College and university officials need to assure people that they take threats—including those presented in the domain of social media—seriously. Campus constituents need to know that if someone directs threats at a specific individual or group, there is a campus policy for preventing violence and the institution will uphold that policy, evaluate each threat, and respond effectively, says Keehan. If an individual who made a threat later is allowed on campus, the school administration’s plan to handle that return must also be communicated.
Free Speech Issues
Distinguishing between students who are exercising their right to free speech and those who are truly making threats is important. Schools should do this on a case-by-case basis. “When someone makes a direct threat to injure someone, the institution is within its rights to respond,” says Keehan.
“A threat is really an assault such as used in assault and battery. The battery is the touching part. Assault is putting people in fear,” says Robert B. Smith, an attorney for DeMoura-Smith LLP in Boston. The delivery mechanism of the threat, social media or otherwise, doesn’t matter. The threat is illegal and falls outside any first amendment protection.
“The purpose of the first amendment is to protect the right to speak openly about matters such as politics and religion,” he explains.
Regardless of free speech, school officials need to exercise good judgment and act when they believe a threat is genuine. “Which act would you rather defend, encroaching on free speech or that you didn’t protect someone’s child or loved one on campus?” asks Meloy.
The Case of Kent State’s Mr. Koberna
So did Kent State officials take the appropriate steps? “It appears that what Kent State University did was the smart thing to do,” says Meloy.
“If we had a credible or perceived threat, we would probably take similar action. It depends on whether it rises to meet the legal criteria. We would decide that later, but would get involved early,” says Captain Lamine Secka of the San Diego State University Police Department. “In California, we have a statute regarding criminal threats. It has to be a very specific threat to an individual. Beyond that, we don’t have a lot of options from a legal standpoint for cyber threats per se. We would rely heavily on the Center for Student Rights and Responsibilities,” the university’s judicial affairs office.

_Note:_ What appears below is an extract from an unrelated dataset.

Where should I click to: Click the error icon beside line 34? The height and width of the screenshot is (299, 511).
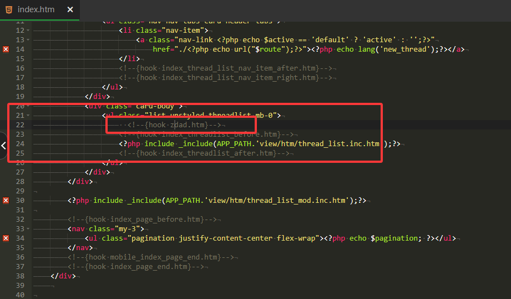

“It is a viable move or model to charge people based on the content of social media. Social media behavior should also be subject to the school’s code of conduct,” says Keehan. While laws vary by state and each state defines crimes differently, most states have laws outlined to protect people from threats that induce a reasonable fear of injury, says Keehan.
In cases like Koberna’s, schools should both follow legal options based on existing laws and bring in mental health providers and student judicial affairs and the residential education office that is responsible for educating students on how to get along with people, says Secka.
It will likely always be possible for threats of violence posted to social media to go unreported or undetected. But, when campus communities work together to uncover and report these assaults and to act to prevent violence from becoming a reality, everyone will feel more comforted and secure.